== Data records

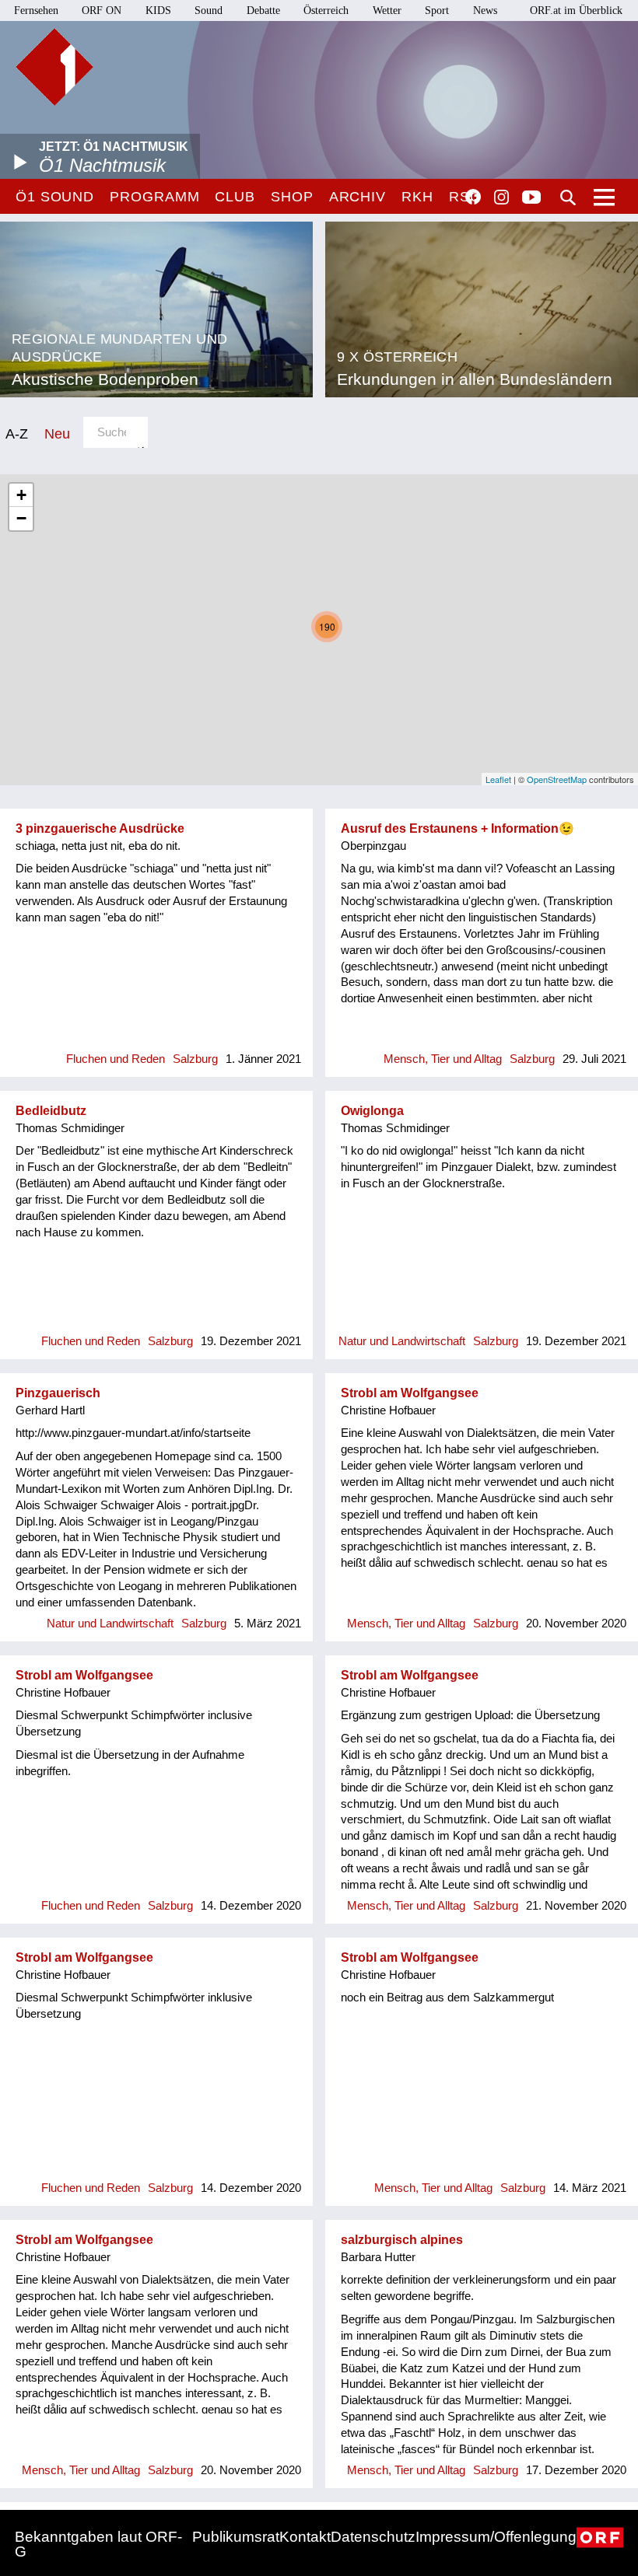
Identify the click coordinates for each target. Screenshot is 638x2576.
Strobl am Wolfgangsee (409, 1393)
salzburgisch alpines (402, 2239)
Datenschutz (373, 2537)
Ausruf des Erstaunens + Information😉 (457, 828)
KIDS (158, 10)
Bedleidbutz (51, 1110)
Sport (437, 10)
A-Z (16, 433)
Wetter (387, 10)
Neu (57, 433)
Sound (209, 10)
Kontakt (305, 2537)
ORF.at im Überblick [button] (576, 10)
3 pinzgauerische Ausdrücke (100, 828)
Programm (154, 196)
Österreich (326, 10)
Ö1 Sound (55, 196)
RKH (417, 196)
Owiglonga (372, 1110)
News (485, 10)
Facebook (473, 196)
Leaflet (498, 779)
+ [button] (21, 495)
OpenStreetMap (557, 779)
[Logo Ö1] (54, 67)
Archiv (357, 196)
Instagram (501, 197)
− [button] (21, 518)
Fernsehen (36, 10)
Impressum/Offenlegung (496, 2537)
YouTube (531, 198)
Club (235, 196)
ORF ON (101, 10)
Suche (568, 197)
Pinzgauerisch (58, 1393)
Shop (292, 196)
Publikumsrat (235, 2537)
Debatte (263, 10)
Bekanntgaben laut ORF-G (98, 2544)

====

* What is required *
Where a picture appears, skip it and copy the rest of the data word for word.

* Exercise output *
Identify the click coordinates for each target. Screenshot is 638x2576.
Strobl am Wolfgangsee (409, 1393)
salzburgisch alpines (402, 2239)
Datenschutz (373, 2537)
Ausruf des Erstaunens + Information😉 (457, 828)
KIDS (158, 10)
Bedleidbutz (51, 1110)
Sport (437, 10)
A-Z (16, 433)
Wetter (387, 10)
Neu (57, 433)
Sound (209, 10)
Kontakt (305, 2537)
ORF.at im Überblick [button] (576, 10)
3 pinzgauerische Ausdrücke (100, 828)
Programm (154, 196)
Österreich (326, 10)
Ö1 Sound (55, 196)
RKH (417, 196)
Owiglonga (372, 1110)
News (485, 10)
Facebook (473, 196)
Leaflet (498, 779)
+ [button] (21, 495)
OpenStreetMap (557, 779)
[Logo Ö1] (54, 67)
Archiv (357, 196)
Instagram (501, 197)
− [button] (21, 518)
Fernsehen (36, 10)
Impressum/Offenlegung (496, 2537)
YouTube (531, 198)
Club (235, 196)
ORF ON (101, 10)
Suche (568, 197)
Pinzgauerisch (58, 1393)
Shop (292, 196)
Publikumsrat (235, 2537)
Debatte (263, 10)
Bekanntgaben laut ORF-G (98, 2544)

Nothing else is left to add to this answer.